Dalam kunjungan Presiden Indonesia Joko Widodo ke Malaysia pekan lalu, kedua negara mengumumkan penandatanganan enam perjanjian, termasuk dua perjanjian tentang batas wilayah masing-masing negara di Selat Malaka dan Laut Sulawesi.
Meskipun perjanjian itu digembar-gemborkan sebagai terobosan setelah 18 tahun negosiasi, Anwar mengatakan dalam rapat dengar pendapat dengan Parlemen Malaysia, ada beberapa bagian dari sengketa maritim yang belum terselesaikan.
“Perlu dicatat bahwa ada wilayah yang masih dalam negosiasi, termasuk Pulau Sebatik dan Sulawesi Selatan, [yang] tidak termasuk dalam perjanjian ini karena kami perlu memanggil perwakilan dari [negara bagian] Sabah untuk membahas masalah tersebut. Jadi, belum final karena ada masalah kecil yang belum terselesaikan,” kata Anwar.

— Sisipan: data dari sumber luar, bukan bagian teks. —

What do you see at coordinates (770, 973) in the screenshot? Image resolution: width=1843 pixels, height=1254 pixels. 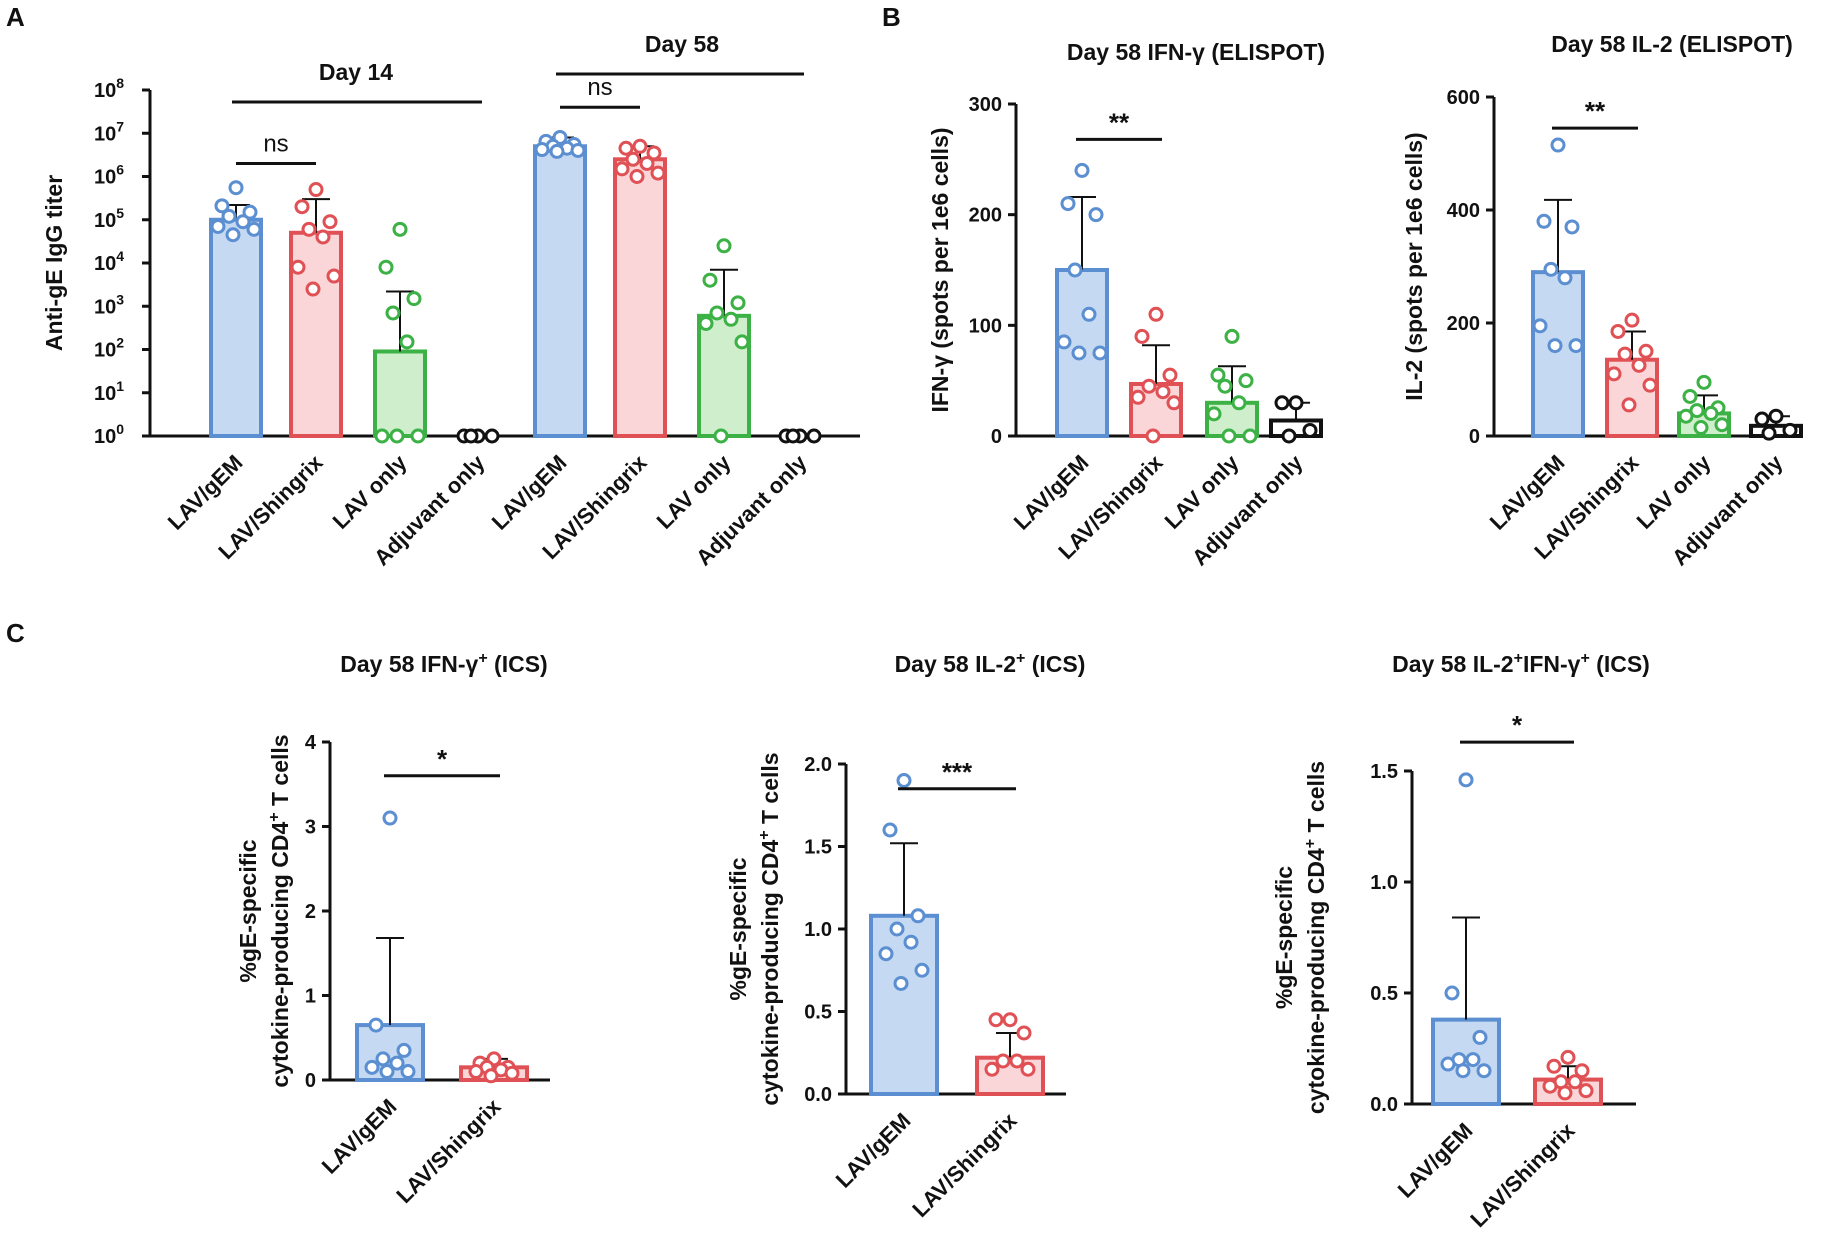 I see `c2-y-label-main: cytokine-producing CD4` at bounding box center [770, 973].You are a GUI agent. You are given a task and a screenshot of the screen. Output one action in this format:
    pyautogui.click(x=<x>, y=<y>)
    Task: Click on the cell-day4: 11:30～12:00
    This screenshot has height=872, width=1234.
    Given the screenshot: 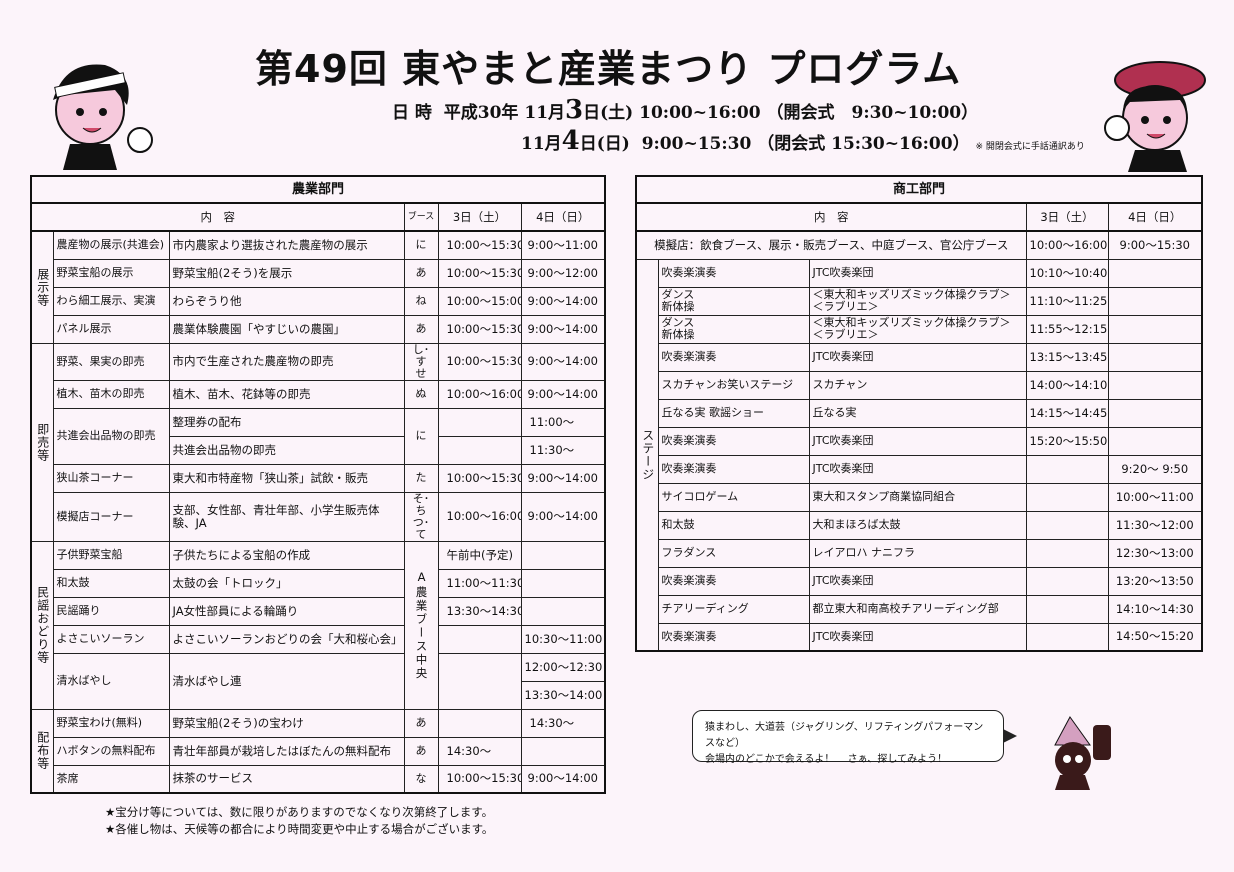 What is the action you would take?
    pyautogui.click(x=1155, y=525)
    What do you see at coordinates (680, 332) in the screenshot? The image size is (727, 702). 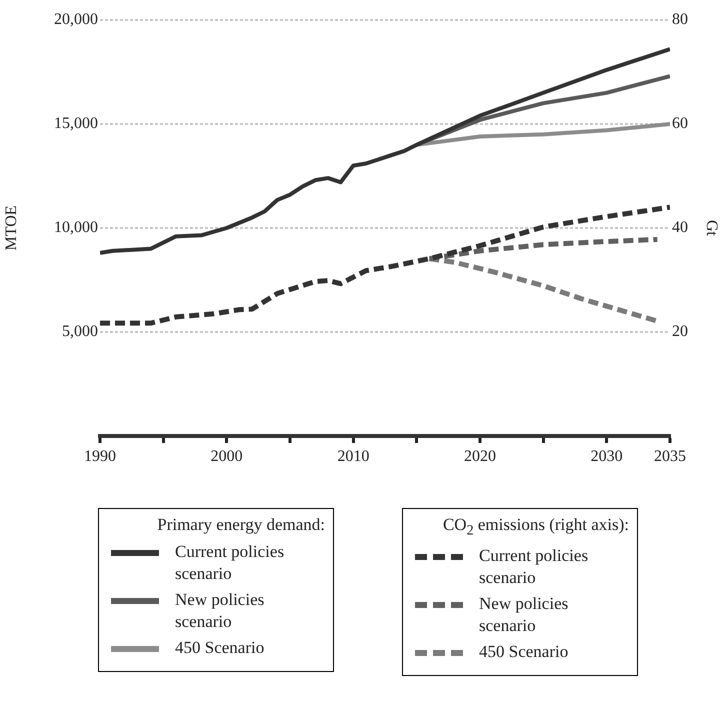 I see `y2-tick-label: 20` at bounding box center [680, 332].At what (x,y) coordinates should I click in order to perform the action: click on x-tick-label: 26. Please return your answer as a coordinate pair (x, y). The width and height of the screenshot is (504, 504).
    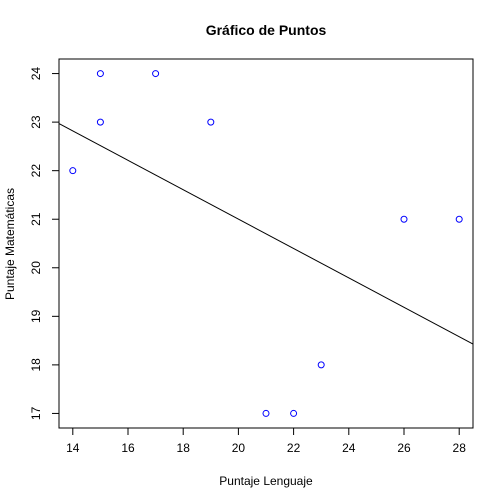
    Looking at the image, I should click on (404, 448).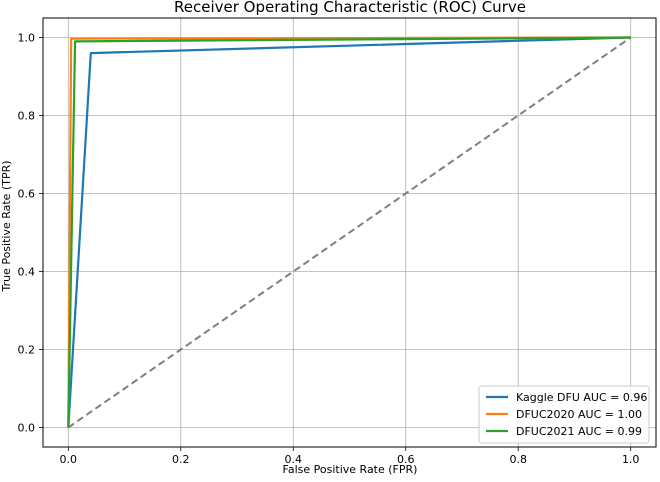  Describe the element at coordinates (406, 460) in the screenshot. I see `x-tick-label: 0.6` at that location.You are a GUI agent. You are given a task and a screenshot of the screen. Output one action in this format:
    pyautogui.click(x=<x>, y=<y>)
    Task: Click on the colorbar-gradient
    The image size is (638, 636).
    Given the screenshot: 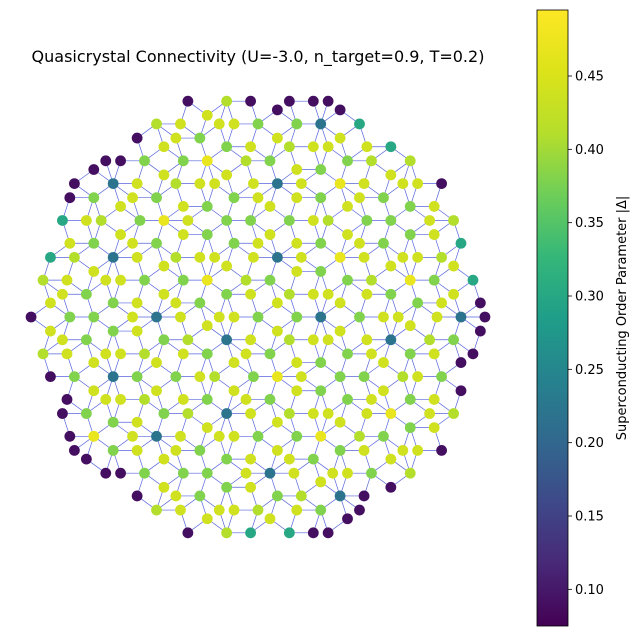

Anwar mengatakan dia telah menjelaskan kepada Presiden Jokowi bahwa Malaysia tetap teguh pada klaim teritorialnya.
“Presiden Jokowi, menurut pakar-pakarnya, mengklaim itu milik Indonesia; Jadi kami menunda dan akan melanjutkan diskusi,” katanya.
Dia juga mengatakan perjanjian yang ditandatangani itu tidak termasuk perbatasan di sepanjang Pelabuhan Tanjung Pelepas, sebuah area transfer antar kapal di negara bagian Johor di selatan Malaysia.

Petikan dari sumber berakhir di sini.